What It's Really Like To Bake A Cake For The Queen
"I had nothing in place [...] the link in [my Instagram] bio said just to DM me. I didn't even have an email, let alone a website or anything like that," self-made baker Joe Moruzzi told Today of his overnight rise to fame.
Moruzzi launched Pleesecakes in January 2017 out of his friend and business partner's flat. According to Bride Magazine UK, Moruzzi's business Instagram grew from 40 to 15,000 followers within the first week. By the end of opening day, he had already exceeded his order goal for the whole year. "I didn't know what was going on," Moruzzi recalled.
From there, business only got crazier ... that is, in the best way possible. Six months later, the cake baking duo received an order request from McVitie's, a popular England-based biscuit (aka cookie) company, on behalf of a "VIP customer." Little did they know, they were making a cake for her Majesty, the queen. "They called back when we were done for the day and said, 'It's the queen.' And we're like, 'The customer is THE QUEEN?!'" Moruzzi remembers that day like it was yesterday, sharing how they reopened the kitchen and stayed baking into the wee hours of the night to make sure the cakes (not one, but two cakes) were perfect. Less than 24 hours later, Moruzzi was sending vanilla and chocolate cakes to the palace. To sum up the experience, he said, "It was just kind of a blur [...] but it was good fun."
He had no professional baking experience.
Before opening Pleesecakes, Joe Moruzzi owned a painting and decorating company that outsourced painters to big building sites (per Today). Thus, he built his cheesecake business with zero professional baking experience or model, which is why he started out only offering no-bake cakes.
While his fellow painters and site workers never turned down the offer to sample a new cheesecake creation of his, Moruzzi explains being known as the cake guy didn't always make him the cool kid on campus. "It's a bit of an odd thing to bring cake products to a building site [...] it wasn't super cool for a builder to be doing baking stuff then," he said before adding that now baking has become a more mainstream hobby for everyone.

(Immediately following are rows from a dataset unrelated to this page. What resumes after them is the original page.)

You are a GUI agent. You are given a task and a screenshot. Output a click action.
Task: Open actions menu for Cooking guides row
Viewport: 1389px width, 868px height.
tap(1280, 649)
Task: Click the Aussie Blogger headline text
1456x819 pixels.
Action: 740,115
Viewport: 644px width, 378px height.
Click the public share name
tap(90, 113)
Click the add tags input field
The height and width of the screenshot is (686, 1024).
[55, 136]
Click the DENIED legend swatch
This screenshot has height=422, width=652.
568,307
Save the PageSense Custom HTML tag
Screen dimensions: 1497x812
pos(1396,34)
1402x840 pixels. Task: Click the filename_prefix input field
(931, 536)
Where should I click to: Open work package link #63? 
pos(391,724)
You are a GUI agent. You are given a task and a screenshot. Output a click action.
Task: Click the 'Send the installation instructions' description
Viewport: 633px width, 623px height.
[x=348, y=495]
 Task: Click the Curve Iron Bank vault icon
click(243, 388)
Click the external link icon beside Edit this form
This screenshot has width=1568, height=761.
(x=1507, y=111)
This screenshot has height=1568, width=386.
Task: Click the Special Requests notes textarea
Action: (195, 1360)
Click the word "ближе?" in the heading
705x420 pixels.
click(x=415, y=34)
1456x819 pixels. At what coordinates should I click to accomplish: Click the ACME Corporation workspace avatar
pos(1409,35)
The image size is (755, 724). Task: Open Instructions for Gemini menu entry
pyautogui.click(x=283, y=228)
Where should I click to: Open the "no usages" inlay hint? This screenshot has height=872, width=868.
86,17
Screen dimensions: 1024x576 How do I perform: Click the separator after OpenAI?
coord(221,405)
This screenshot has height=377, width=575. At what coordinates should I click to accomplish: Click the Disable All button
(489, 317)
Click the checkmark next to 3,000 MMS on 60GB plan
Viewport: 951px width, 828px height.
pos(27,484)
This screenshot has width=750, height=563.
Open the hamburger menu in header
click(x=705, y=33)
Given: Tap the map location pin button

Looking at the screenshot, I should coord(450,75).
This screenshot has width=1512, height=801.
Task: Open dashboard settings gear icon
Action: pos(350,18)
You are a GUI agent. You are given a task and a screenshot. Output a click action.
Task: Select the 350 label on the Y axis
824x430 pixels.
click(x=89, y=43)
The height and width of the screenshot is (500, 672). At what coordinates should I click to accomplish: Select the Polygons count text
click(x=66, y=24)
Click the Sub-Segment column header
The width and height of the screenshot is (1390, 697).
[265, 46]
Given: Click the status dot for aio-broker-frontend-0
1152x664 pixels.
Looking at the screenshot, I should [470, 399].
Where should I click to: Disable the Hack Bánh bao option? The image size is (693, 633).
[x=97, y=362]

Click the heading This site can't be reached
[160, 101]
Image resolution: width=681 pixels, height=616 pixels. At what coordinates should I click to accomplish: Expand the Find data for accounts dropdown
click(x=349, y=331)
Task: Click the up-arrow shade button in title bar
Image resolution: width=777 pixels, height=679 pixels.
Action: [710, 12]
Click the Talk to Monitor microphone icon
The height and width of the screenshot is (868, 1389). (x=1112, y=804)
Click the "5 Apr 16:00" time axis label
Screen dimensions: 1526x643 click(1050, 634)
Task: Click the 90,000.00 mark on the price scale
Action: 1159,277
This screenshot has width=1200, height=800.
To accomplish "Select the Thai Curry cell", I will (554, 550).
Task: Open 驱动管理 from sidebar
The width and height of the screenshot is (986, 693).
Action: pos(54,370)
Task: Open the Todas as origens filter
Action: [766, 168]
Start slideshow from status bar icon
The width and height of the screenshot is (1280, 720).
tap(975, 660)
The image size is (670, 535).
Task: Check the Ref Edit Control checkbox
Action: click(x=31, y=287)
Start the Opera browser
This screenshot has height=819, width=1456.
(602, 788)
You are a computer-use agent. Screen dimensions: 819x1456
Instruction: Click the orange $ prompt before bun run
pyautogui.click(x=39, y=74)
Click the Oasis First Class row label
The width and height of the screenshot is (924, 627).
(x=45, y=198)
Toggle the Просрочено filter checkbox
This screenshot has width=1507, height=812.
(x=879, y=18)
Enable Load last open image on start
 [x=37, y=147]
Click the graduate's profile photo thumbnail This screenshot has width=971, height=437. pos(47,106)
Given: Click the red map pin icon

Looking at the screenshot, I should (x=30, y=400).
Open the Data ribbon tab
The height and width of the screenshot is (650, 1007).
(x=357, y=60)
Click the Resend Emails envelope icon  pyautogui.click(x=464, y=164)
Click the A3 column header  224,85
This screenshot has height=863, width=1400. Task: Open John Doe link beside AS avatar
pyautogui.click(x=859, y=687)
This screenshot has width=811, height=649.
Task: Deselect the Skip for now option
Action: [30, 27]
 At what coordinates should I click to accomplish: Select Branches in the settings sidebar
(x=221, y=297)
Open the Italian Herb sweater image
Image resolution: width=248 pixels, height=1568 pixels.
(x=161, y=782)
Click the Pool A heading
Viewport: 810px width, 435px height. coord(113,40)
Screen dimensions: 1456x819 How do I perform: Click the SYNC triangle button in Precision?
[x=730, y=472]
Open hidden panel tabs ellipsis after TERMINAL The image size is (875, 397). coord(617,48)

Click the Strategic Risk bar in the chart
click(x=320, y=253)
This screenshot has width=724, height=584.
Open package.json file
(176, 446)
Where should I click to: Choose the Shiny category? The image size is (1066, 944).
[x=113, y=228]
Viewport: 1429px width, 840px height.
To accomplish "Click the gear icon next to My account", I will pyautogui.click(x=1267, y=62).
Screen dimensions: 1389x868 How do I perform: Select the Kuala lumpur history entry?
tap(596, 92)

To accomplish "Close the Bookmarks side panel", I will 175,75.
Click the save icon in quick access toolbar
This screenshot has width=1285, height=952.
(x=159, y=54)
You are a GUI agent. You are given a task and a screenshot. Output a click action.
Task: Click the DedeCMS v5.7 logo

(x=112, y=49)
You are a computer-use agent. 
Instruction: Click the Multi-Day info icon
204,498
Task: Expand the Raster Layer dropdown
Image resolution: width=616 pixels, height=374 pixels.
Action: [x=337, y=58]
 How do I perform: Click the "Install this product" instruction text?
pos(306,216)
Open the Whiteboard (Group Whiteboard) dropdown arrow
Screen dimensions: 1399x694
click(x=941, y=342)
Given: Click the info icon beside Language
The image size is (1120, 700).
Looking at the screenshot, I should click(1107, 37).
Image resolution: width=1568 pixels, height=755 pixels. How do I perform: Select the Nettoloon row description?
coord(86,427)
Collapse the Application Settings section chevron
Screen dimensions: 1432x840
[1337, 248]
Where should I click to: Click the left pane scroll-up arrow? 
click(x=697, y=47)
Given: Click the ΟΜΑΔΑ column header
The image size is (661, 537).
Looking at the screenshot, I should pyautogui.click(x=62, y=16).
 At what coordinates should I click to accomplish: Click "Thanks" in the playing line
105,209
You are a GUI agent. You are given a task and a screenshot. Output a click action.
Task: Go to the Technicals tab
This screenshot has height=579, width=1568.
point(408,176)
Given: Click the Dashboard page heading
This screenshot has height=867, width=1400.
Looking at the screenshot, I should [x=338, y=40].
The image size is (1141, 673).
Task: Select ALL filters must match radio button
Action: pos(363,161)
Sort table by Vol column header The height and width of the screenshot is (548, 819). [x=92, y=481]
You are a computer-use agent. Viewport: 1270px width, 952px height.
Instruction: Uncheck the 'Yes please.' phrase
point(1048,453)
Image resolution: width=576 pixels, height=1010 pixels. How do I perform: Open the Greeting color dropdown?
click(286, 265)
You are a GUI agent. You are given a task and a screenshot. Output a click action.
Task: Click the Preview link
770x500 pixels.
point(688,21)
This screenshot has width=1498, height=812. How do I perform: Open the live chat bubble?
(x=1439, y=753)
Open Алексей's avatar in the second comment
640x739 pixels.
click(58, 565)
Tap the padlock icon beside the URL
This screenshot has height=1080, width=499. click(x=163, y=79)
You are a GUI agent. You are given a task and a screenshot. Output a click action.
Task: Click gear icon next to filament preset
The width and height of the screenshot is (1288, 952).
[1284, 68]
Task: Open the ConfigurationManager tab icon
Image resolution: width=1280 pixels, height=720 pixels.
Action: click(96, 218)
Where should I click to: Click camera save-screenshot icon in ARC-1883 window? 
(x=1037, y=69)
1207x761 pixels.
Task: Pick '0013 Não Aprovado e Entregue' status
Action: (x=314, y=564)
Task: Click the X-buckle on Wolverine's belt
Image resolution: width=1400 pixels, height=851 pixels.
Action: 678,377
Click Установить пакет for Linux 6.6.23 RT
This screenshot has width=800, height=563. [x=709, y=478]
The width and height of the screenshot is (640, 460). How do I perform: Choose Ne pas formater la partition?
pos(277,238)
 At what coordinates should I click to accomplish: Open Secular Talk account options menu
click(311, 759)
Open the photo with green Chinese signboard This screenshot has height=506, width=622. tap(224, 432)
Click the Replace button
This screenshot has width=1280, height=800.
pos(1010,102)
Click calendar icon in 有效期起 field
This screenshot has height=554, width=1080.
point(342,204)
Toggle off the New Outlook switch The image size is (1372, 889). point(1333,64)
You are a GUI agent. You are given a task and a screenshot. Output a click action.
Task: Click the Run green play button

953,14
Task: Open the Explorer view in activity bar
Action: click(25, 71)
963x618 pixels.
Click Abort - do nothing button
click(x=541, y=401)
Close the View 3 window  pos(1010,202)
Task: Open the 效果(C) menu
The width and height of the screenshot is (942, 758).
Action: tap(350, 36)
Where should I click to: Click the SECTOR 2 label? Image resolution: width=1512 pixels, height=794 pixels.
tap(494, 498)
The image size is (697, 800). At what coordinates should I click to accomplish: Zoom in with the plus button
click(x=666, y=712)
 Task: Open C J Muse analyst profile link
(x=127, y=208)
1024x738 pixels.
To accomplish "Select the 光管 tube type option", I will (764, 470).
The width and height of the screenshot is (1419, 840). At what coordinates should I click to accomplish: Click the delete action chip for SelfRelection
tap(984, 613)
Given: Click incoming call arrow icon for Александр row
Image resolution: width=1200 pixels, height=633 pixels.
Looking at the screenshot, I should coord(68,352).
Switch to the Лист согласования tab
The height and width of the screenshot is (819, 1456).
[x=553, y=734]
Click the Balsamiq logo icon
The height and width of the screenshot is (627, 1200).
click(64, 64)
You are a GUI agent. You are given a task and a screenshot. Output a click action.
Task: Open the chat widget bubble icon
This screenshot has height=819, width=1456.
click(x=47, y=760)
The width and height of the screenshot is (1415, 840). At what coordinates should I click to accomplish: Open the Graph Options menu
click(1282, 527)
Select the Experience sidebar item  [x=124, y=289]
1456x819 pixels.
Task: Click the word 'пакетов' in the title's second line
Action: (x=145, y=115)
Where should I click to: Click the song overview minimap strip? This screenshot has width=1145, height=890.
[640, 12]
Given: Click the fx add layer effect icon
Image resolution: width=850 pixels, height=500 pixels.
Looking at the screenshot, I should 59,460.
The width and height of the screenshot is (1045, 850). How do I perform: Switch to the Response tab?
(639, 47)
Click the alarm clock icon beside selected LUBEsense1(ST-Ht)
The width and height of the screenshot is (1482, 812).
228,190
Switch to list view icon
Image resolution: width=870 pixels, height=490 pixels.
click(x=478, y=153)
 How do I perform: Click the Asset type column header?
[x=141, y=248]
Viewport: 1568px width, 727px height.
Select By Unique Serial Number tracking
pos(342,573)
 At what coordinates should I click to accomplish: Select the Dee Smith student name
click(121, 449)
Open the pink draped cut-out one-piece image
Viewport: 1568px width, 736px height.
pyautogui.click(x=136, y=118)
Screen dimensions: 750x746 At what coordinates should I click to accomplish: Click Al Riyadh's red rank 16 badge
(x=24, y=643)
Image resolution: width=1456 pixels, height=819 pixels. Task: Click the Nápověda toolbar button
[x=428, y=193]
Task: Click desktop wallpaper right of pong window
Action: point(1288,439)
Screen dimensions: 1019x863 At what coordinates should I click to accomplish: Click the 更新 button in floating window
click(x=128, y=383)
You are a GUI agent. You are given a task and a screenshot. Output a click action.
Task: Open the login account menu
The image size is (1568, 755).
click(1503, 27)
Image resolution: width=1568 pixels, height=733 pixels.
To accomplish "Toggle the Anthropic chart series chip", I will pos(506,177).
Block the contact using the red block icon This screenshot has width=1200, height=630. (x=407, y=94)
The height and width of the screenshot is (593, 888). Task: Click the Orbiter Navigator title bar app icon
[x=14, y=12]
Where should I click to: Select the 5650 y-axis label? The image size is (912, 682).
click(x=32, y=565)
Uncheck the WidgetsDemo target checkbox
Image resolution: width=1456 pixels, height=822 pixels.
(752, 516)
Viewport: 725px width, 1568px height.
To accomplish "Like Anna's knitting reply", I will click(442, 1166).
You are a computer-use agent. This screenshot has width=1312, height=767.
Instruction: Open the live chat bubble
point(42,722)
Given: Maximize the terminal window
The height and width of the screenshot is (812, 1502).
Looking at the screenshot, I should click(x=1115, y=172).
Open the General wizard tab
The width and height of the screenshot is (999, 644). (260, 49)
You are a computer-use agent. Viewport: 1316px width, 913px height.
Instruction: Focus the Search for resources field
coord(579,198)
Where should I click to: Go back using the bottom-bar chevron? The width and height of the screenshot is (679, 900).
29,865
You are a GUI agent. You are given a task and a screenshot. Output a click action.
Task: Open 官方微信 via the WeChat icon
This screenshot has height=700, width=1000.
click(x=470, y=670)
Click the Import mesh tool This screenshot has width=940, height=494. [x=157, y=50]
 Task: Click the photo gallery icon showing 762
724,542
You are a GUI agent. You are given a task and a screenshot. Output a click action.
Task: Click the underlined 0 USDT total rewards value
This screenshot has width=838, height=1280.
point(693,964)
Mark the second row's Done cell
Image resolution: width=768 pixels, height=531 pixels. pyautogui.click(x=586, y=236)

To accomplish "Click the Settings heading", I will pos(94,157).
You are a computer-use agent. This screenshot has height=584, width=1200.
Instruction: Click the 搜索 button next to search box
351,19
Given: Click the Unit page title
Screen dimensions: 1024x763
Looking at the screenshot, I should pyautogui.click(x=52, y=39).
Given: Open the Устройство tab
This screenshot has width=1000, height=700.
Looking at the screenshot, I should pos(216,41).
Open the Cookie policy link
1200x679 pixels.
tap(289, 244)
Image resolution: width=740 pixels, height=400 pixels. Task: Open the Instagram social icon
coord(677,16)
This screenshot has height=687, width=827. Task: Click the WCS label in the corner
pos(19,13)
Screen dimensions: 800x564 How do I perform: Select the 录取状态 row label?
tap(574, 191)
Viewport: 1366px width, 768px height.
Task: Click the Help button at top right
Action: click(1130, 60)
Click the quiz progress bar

His creative eye for art and design lent him a huge hand during the cake decorating process, which he thinks helped set him apart from other baking competitors. Plus, no one else at the time was making nontraditional cheesecakes. Now, Moruzzi's clientele has expanded past the queen. Today, Pleesecakes offers creative, unordinary cheesecake designs for all events from weddings to corporate partnerships.